**Try it**
Output the whole listing below. Keep it exact.

────

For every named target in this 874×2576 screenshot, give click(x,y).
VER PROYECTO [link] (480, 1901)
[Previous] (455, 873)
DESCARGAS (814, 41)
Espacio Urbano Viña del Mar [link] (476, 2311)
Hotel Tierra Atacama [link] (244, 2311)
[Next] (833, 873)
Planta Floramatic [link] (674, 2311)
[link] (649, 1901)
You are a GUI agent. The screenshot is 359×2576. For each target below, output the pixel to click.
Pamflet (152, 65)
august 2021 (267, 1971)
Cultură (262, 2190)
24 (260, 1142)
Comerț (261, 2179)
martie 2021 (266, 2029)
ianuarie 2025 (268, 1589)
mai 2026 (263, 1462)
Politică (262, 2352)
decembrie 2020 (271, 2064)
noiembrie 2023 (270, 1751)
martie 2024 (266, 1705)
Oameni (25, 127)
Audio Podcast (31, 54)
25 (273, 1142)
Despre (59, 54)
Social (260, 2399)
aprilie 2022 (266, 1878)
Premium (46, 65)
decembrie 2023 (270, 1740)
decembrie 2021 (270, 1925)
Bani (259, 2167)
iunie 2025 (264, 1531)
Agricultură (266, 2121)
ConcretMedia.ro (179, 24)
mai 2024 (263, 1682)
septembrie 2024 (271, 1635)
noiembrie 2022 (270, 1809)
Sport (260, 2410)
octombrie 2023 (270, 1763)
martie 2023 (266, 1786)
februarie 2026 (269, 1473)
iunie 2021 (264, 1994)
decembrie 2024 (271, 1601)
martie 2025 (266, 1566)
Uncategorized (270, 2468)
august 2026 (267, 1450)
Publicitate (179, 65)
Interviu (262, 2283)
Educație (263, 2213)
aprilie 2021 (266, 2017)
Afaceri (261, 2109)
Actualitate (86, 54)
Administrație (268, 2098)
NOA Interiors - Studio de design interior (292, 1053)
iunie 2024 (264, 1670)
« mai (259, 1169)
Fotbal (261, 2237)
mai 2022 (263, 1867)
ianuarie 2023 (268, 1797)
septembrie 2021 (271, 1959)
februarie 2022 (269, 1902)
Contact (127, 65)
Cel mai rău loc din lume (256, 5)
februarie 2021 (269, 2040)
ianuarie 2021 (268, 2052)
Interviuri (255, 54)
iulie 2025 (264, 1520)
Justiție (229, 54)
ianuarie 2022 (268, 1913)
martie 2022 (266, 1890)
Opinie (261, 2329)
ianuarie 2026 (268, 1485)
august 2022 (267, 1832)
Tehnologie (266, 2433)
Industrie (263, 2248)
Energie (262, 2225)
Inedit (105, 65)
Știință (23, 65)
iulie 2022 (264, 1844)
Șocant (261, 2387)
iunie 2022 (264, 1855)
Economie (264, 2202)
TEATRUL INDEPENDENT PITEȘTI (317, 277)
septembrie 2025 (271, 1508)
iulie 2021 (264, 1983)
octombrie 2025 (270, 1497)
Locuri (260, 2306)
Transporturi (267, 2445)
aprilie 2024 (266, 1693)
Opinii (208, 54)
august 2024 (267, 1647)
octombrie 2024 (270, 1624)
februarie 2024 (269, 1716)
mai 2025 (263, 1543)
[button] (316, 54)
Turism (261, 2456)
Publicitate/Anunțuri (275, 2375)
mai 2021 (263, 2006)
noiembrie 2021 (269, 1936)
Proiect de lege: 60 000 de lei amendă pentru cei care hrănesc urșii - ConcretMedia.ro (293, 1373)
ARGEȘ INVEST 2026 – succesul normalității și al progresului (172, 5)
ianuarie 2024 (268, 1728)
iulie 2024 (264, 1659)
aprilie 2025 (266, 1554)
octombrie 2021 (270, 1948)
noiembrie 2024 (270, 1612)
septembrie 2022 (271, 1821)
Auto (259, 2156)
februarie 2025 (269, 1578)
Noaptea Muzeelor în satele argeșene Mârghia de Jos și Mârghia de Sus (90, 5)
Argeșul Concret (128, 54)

────

**Solution**
For every named target in this 874×2576 screenshot, give click(x,y).
VER PROYECTO [link] (480, 1901)
[Previous] (455, 873)
DESCARGAS (814, 41)
Espacio Urbano Viña del Mar [link] (476, 2311)
Hotel Tierra Atacama [link] (244, 2311)
[Next] (833, 873)
Planta Floramatic [link] (674, 2311)
[link] (649, 1901)
You are a GUI agent. The screenshot is 359×2576. For each target below, output the pixel to click.
Pamflet (152, 65)
august 2021 (267, 1971)
Cultură (262, 2190)
24 (260, 1142)
Comerț (261, 2179)
martie 2021 (266, 2029)
ianuarie 2025 (268, 1589)
mai 2026 (263, 1462)
Politică (262, 2352)
decembrie 2020 (271, 2064)
noiembrie 2023 (270, 1751)
martie 2024 (266, 1705)
Oameni (25, 127)
Audio Podcast (31, 54)
25 (273, 1142)
Despre (59, 54)
Social (260, 2399)
aprilie 2022 (266, 1878)
Premium (46, 65)
decembrie 2023 (270, 1740)
decembrie 2021 (270, 1925)
Bani (259, 2167)
iunie 2025 (264, 1531)
Agricultură (266, 2121)
ConcretMedia.ro (179, 24)
mai 2024 (263, 1682)
septembrie 2024 (271, 1635)
noiembrie 2022 (270, 1809)
Sport (260, 2410)
octombrie 2023 (270, 1763)
martie 2023 (266, 1786)
februarie 2026 (269, 1473)
iunie 2021 (264, 1994)
decembrie 2024 (271, 1601)
martie 2025 (266, 1566)
Uncategorized (270, 2468)
august 2026 (267, 1450)
Publicitate (179, 65)
Interviu (262, 2283)
Educație (263, 2213)
aprilie 2021 (266, 2017)
Afaceri (261, 2109)
Actualitate (86, 54)
Administrație (268, 2098)
NOA Interiors - Studio de design interior (292, 1053)
iunie 2024 (264, 1670)
« mai (259, 1169)
Fotbal (261, 2237)
mai 2022 (263, 1867)
ianuarie 2023 (268, 1797)
septembrie 2021 (271, 1959)
februarie 2022 (269, 1902)
Contact (127, 65)
Cel mai rău loc din lume (256, 5)
februarie 2021 (269, 2040)
ianuarie 2021 (268, 2052)
Interviuri (255, 54)
iulie 2025 (264, 1520)
Justiție (229, 54)
ianuarie 2022 (268, 1913)
martie 2022 (266, 1890)
Opinie (261, 2329)
ianuarie 2026 (268, 1485)
august 2022 (267, 1832)
Tehnologie (266, 2433)
Industrie (263, 2248)
Energie (262, 2225)
Inedit (105, 65)
Știință (23, 65)
iulie 2022 (264, 1844)
Șocant (261, 2387)
iunie 2022 (264, 1855)
Economie (264, 2202)
TEATRUL INDEPENDENT PITEȘTI (317, 277)
septembrie 2025 (271, 1508)
iulie 2021 (264, 1983)
octombrie 2025 (270, 1497)
Locuri (260, 2306)
Transporturi (267, 2445)
aprilie 2024 (266, 1693)
Opinii (208, 54)
august 2024 (267, 1647)
octombrie 2024 (270, 1624)
februarie 2024 (269, 1716)
mai 2025 (263, 1543)
[button] (316, 54)
Turism (261, 2456)
Publicitate/Anunțuri (275, 2375)
mai 2021 (263, 2006)
noiembrie 2021 (269, 1936)
Proiect de lege: 60 000 de lei amendă pentru cei care hrănesc urșii - ConcretMedia.ro (293, 1373)
ARGEȘ INVEST 2026 – succesul normalității și al progresului (172, 5)
ianuarie 2024 (268, 1728)
iulie 2024 (264, 1659)
aprilie 2025 (266, 1554)
octombrie 2021 (270, 1948)
noiembrie 2024 (270, 1612)
septembrie 2022 (271, 1821)
Auto (259, 2156)
februarie 2025 (269, 1578)
Noaptea Muzeelor în satele argeșene Mârghia de Jos și Mârghia de Sus (90, 5)
Argeșul Concret (128, 54)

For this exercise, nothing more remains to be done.